Thursday, February 04, 2016

Indiana has an HIV crisis


And mainlining drug addicts are the primary vector in spreading the disease. Indiana is also a Republican state so the state in its wisdom has banned funding for the most effective means of stopping the spread of the disease, needle exchanges. It was only the emergency aspect of the problem that forced Gov. Pence to allow counties to set up needle exchanges if they picked up the tab themselves.
The trailer has no electricity — a generator runs the lights, a phone charger and a tiny space heater — but Maupin had bins of whatever a heroin addict might need — syringes in various gauges, aluminum cookers the size of a tea light, ampoules of sterile water, cotton pellets to absorb impurities, gauze, Band-Aids and tourniquets. “You offer them something that they will use and that they need, you get contact with them. And each encounter you mention the different other services that you have,” including HIV testing and referrals to rehab, Maupin explains. “A lot of times they're just really afraid to take that step.”

However modest, Fayette County’s syringe exchange program is a big step forward for Indiana, which banned syringe exchanges until last year. The Republican governor, Mike Pence, is a vocal opponent of the practice as condoning drug use, although it has been proven effective by years of research in preventing the spread of HIV and hepatitis. Even as 31 other U.S. states — including all four of its neighbors — opened the door to syringe exchange, Indiana kept it firmly shut. That changed abruptly in early 2015 when Scott County, another tiny rural community in central Indiana, reported dozens of new cases of HIV, all of them linked to a group of intravenous drug users who had been sharing needles. Under pressure from state and national public health experts, Pence signed an emergency measure in March 2015 establishing a needle exchange in Scott County and later allowed other counties to start their own. “The outbreak pulled it out of the realm of politics and morality and pushed people who had otherwise been more hard-line about this to a place of pragmatism,” says Daniel Raymond, policy director of the Harm Reduction Coalition, a national group advocating for more humane policies toward drug users.

● **WORK INSTRUCTIONS**
• A. How would you translate this sentence from the Indiana HIV post into Spanish: "Even as 31 other U.S. states — including all four of its neighbors — opened the door to syringe exchange, Indiana kept it firmly shut."
• B. Can you write the next part of the post on Indiana's HIV crisis, picking up after its final sentence?

[Pixel coordinate grounding data]
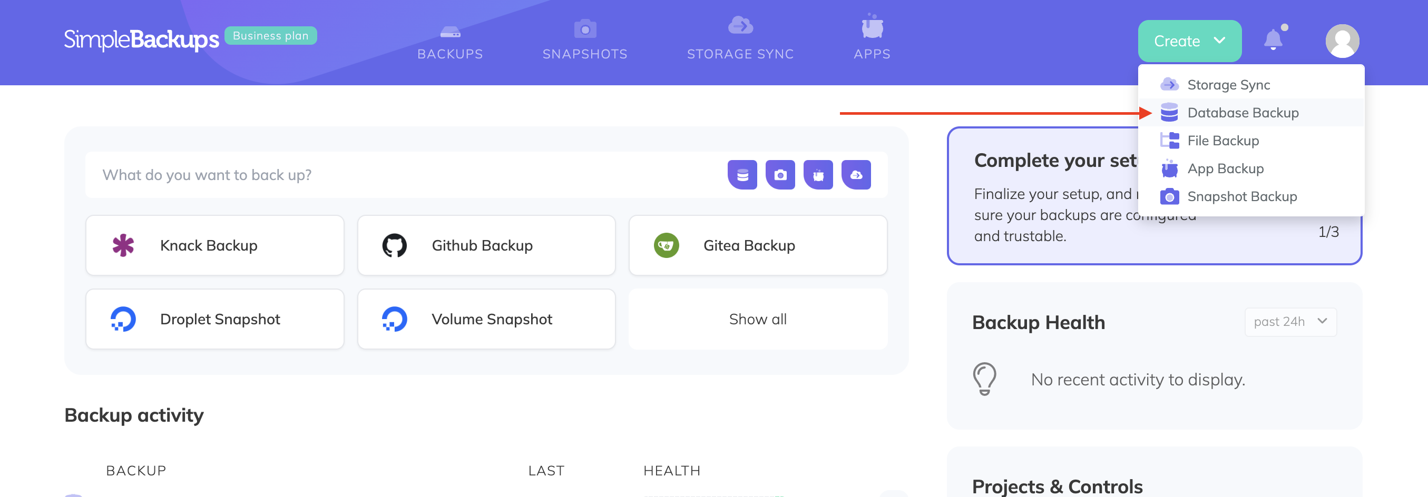The width and height of the screenshot is (1428, 497).
Task: Click the SimpleBackups logo
Action: (141, 39)
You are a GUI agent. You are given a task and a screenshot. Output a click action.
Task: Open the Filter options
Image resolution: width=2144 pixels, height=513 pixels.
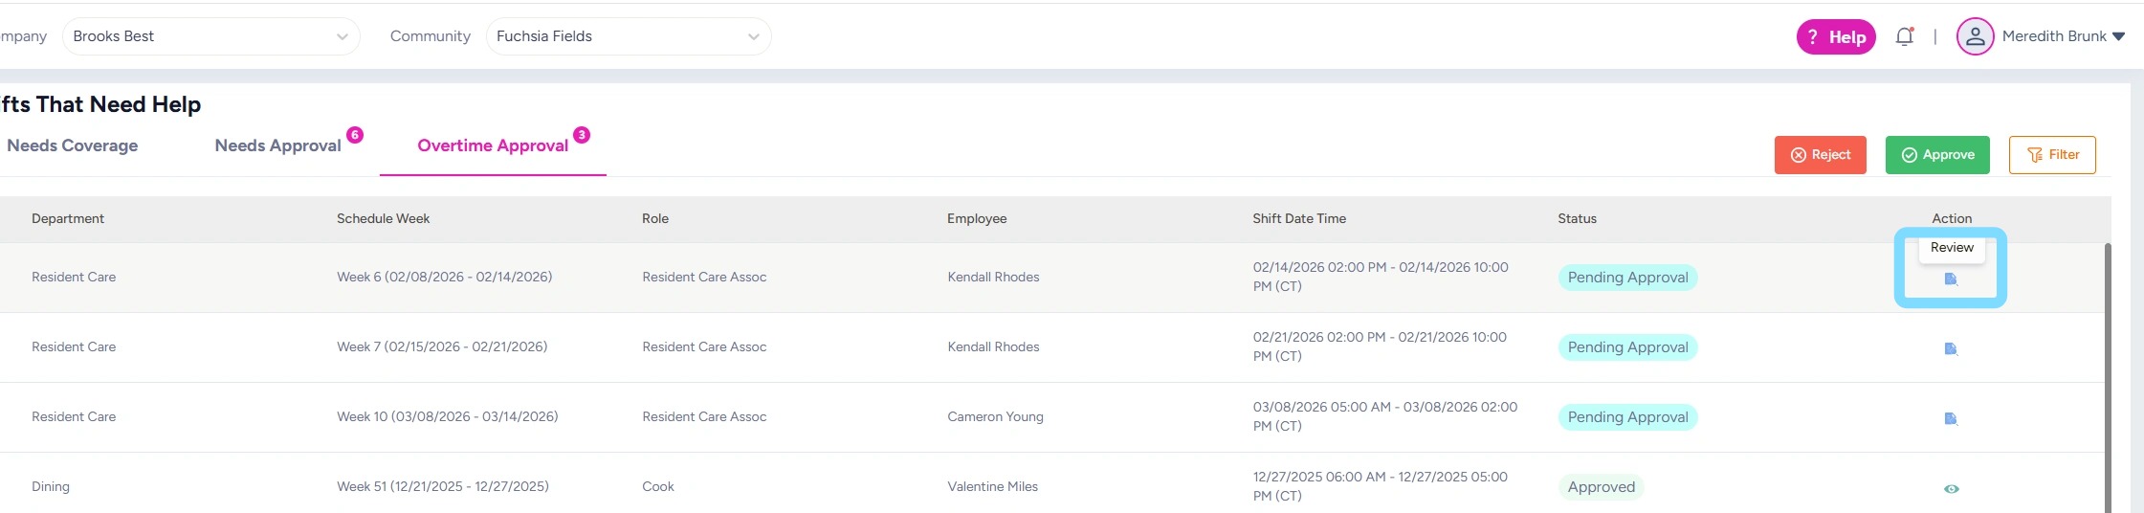(2051, 155)
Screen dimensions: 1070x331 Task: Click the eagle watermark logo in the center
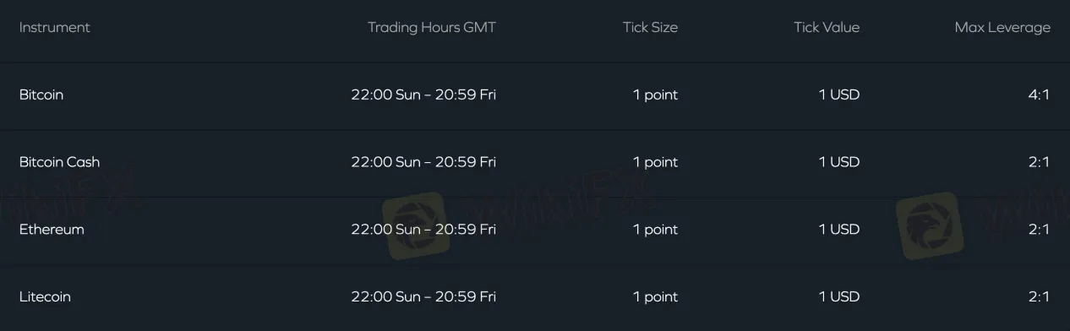tap(413, 225)
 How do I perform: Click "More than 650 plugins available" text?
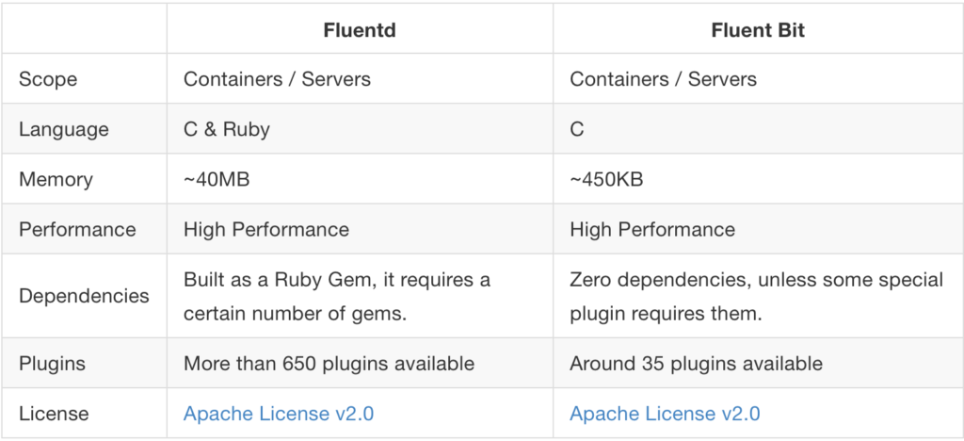[x=329, y=364]
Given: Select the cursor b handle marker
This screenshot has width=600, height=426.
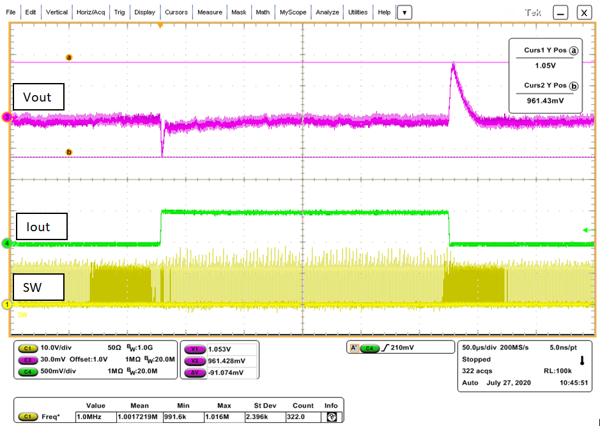Looking at the screenshot, I should point(69,152).
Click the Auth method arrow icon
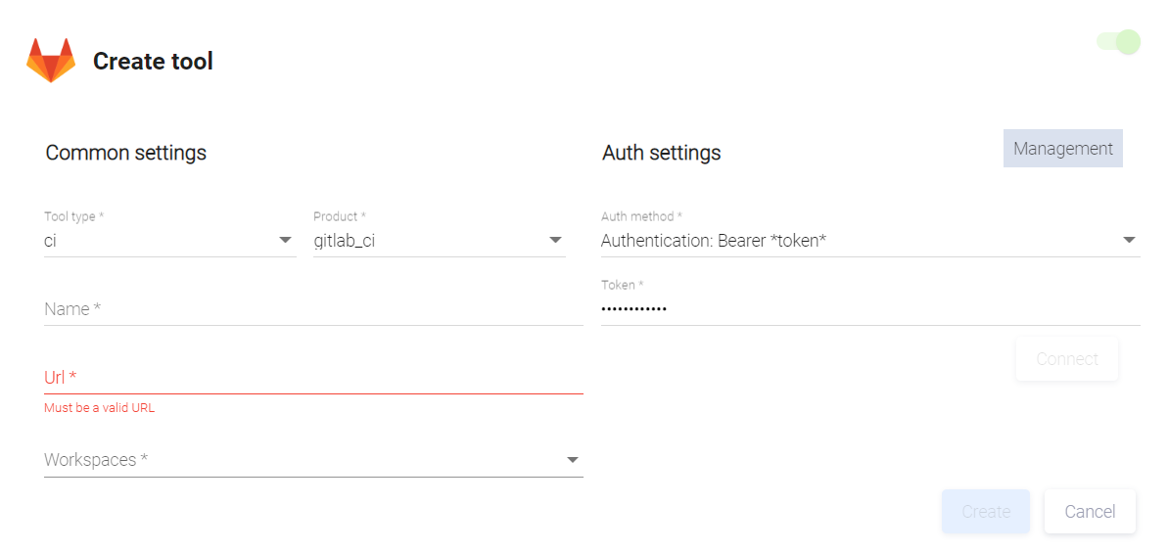Viewport: 1168px width, 551px height. [x=1129, y=240]
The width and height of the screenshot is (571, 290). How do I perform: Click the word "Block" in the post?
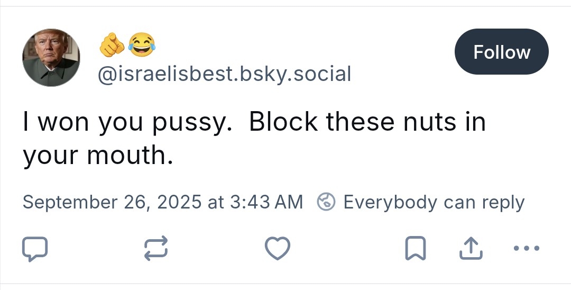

● **ANSWERS PER TASK**
• A. Aun cuando otros 31 estados de EE. UU. —incluidos sus cuatro vecinos— abrieron la puerta al intercambio de jeringas, Indiana la mantuvo firmemente cerrada.

• B.
But Indiana’s grudging acceptance of syringe exchanges has done little more than shift the state’s responsibility for a public health crisis to the communities that are least able to handle it. While allowing needle exchanges, Indiana has left in place a ban on state funding, requiring counties such as Fayette that need the programs to come up with the money on their own. “We’ve basically tied both hands behind our back after we said, go for it!” says Beth Meyerson, a professor of public health at Indiana University and co-director of the Rural Center for AIDS/STD Prevention.

A spokesperson for Pence said the governor’s “calendar is full” and declined to provide a comment for this article.
And with the parallel rise in cases of Hep C, you might think any governor would want to slow or stop the spread of long term expensive diseases. In a Republican state, you would be wrong.